*** Source material ***

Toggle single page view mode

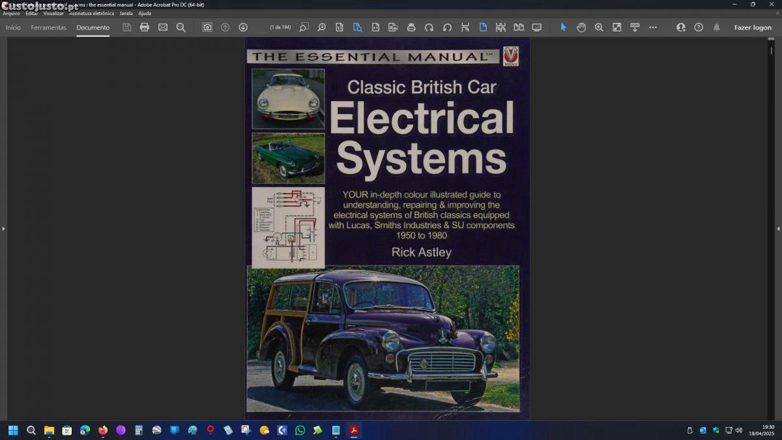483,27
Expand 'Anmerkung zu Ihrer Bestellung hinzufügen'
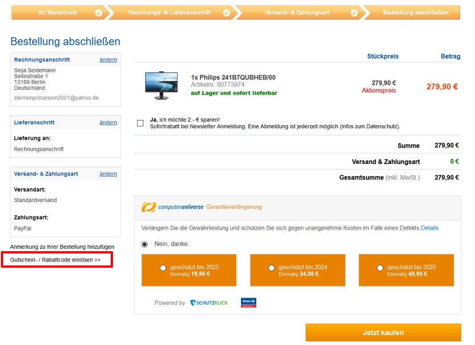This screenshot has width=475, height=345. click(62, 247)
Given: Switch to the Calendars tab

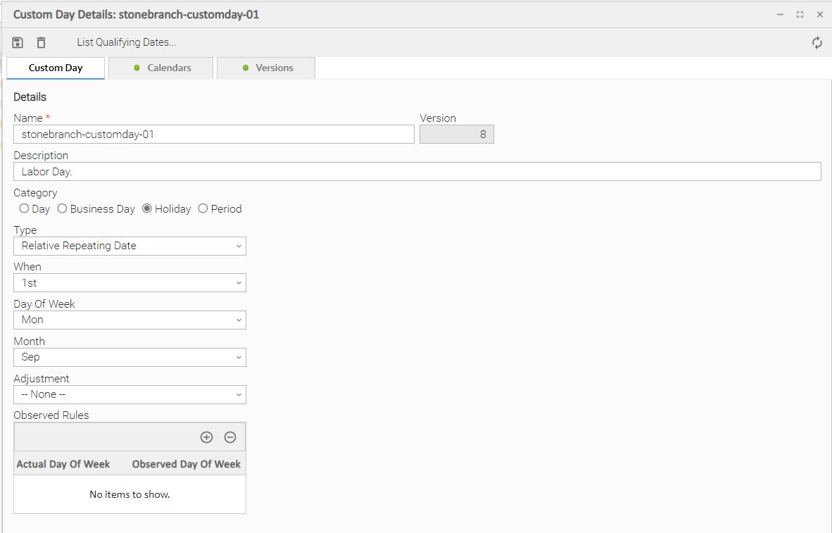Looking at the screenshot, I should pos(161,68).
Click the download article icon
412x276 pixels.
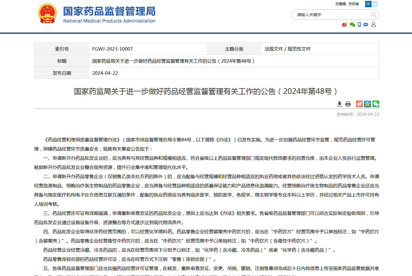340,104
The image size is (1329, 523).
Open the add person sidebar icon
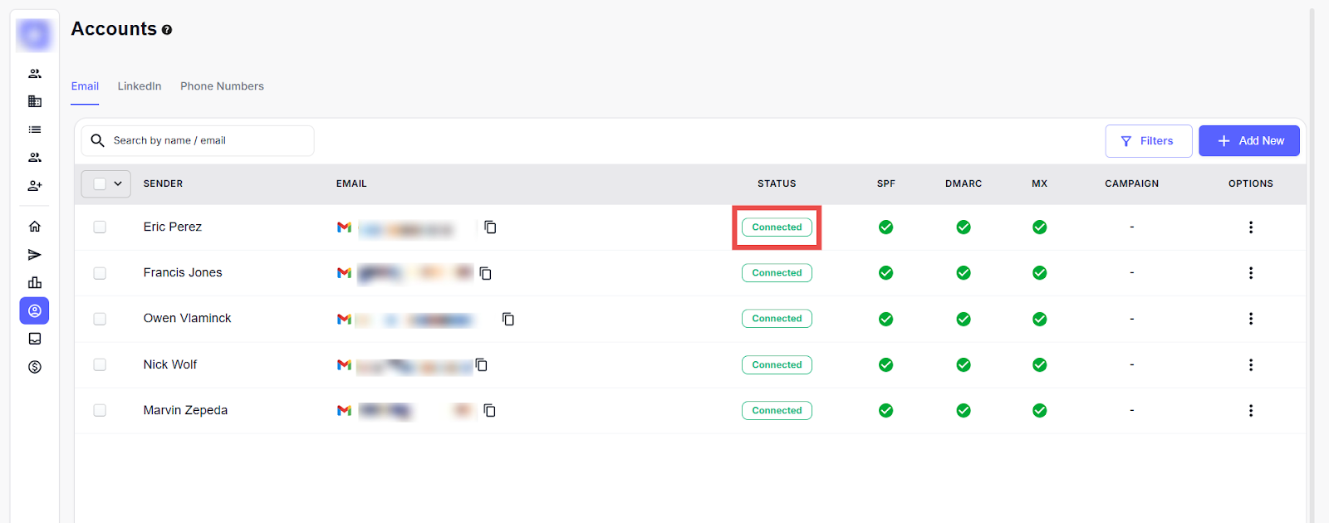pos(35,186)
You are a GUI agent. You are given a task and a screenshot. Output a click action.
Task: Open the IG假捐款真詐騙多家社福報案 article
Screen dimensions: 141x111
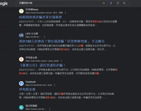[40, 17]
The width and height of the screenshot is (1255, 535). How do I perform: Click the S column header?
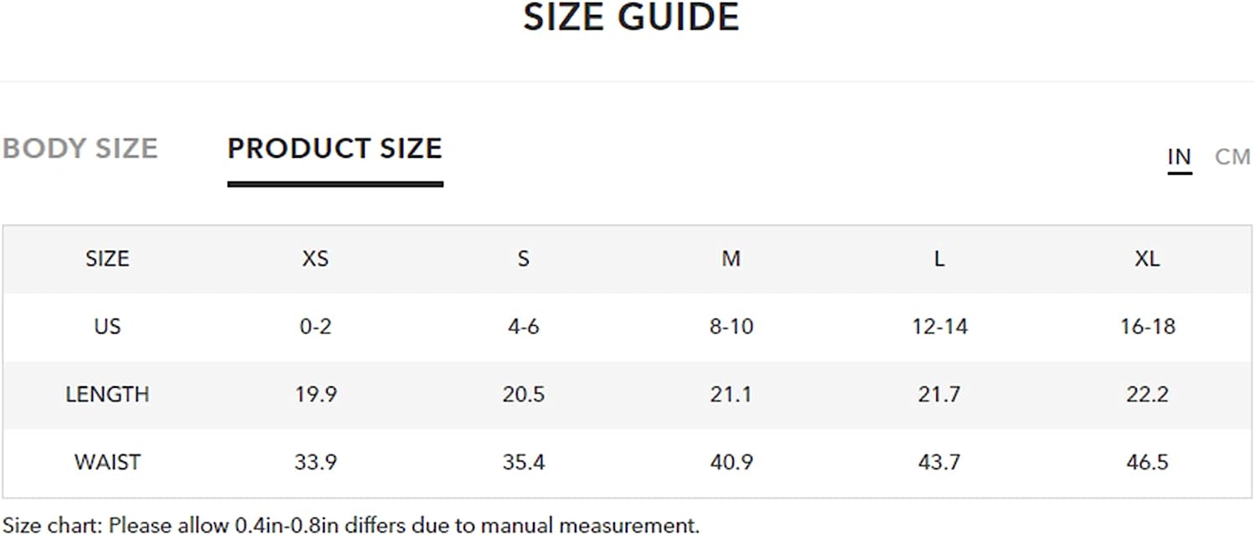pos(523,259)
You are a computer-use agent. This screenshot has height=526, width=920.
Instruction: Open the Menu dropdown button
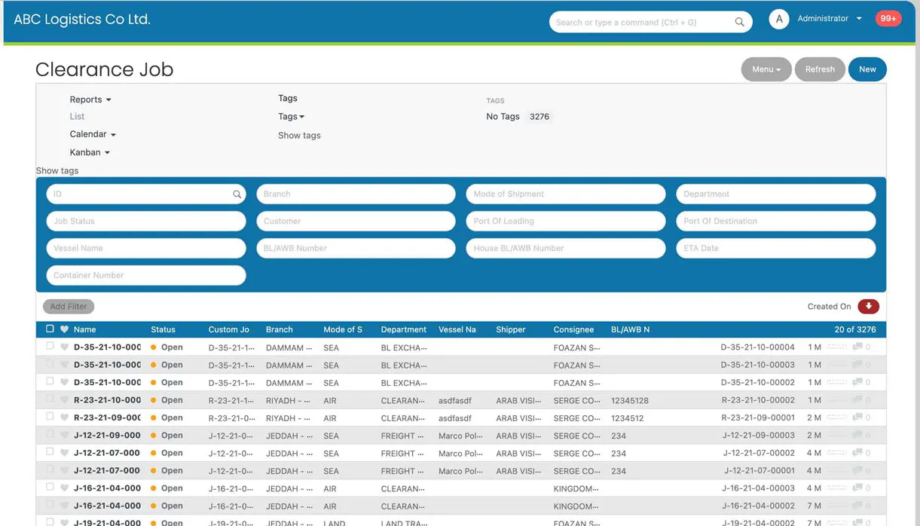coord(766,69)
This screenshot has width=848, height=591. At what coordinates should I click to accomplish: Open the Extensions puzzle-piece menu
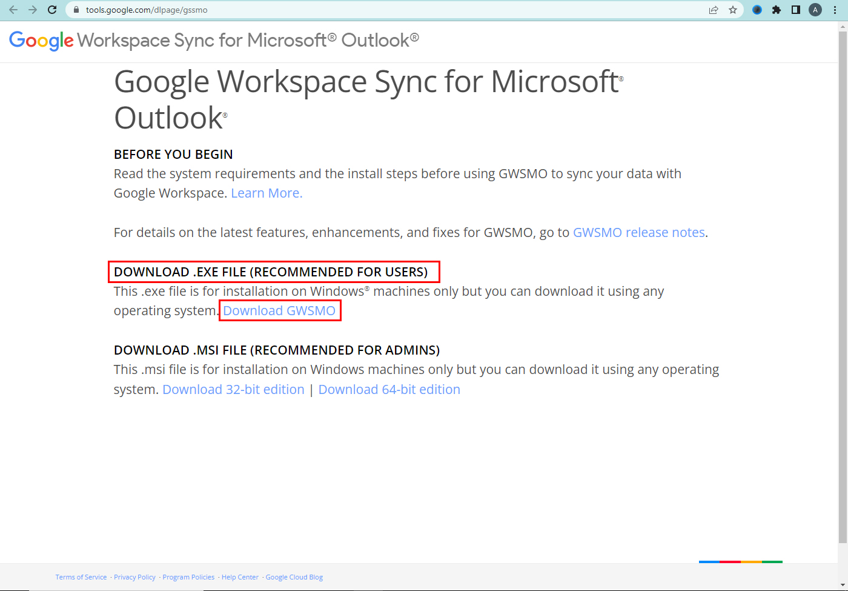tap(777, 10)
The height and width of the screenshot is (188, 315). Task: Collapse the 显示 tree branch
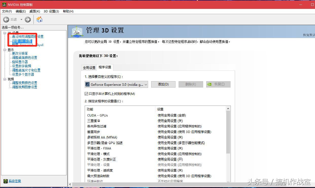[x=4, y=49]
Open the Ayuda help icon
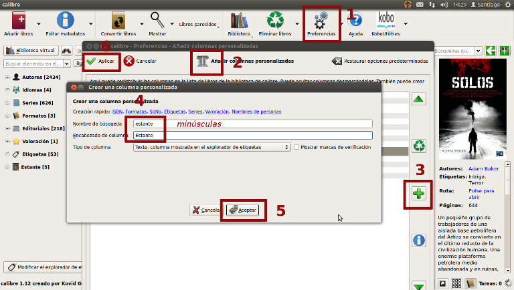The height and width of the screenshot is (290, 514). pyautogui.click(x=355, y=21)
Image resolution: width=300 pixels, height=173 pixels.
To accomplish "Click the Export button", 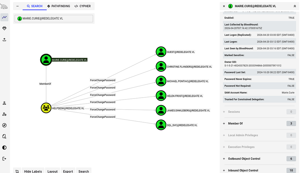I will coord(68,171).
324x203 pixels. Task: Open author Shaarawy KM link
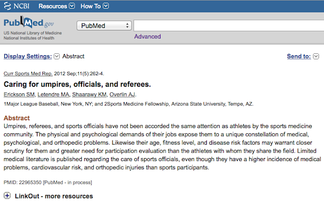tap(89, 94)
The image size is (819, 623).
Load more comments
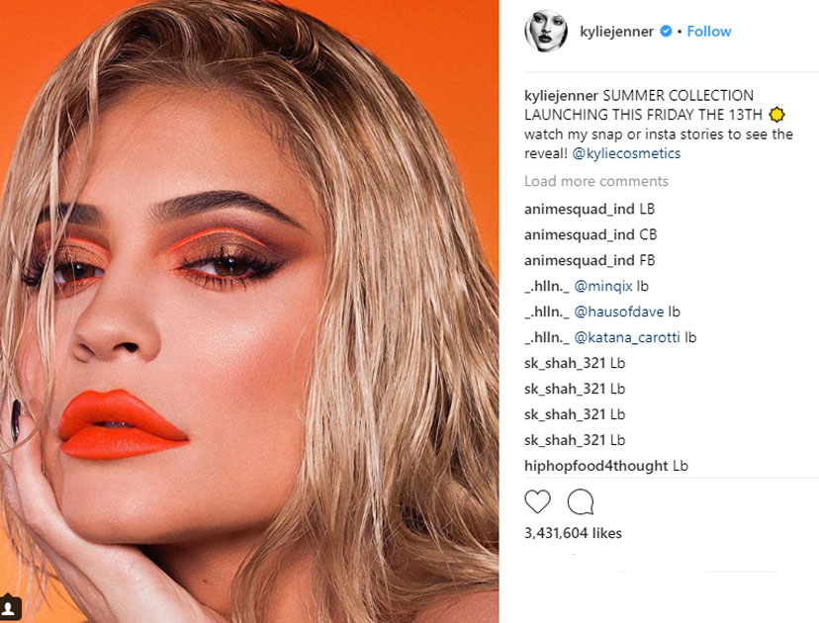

*** End of Source material ***

What you are asked to do: Retrieve each line of the data in which the word "size" can be found.

Answer area:
The image size is (1329, 523).
The image size is (819, 623).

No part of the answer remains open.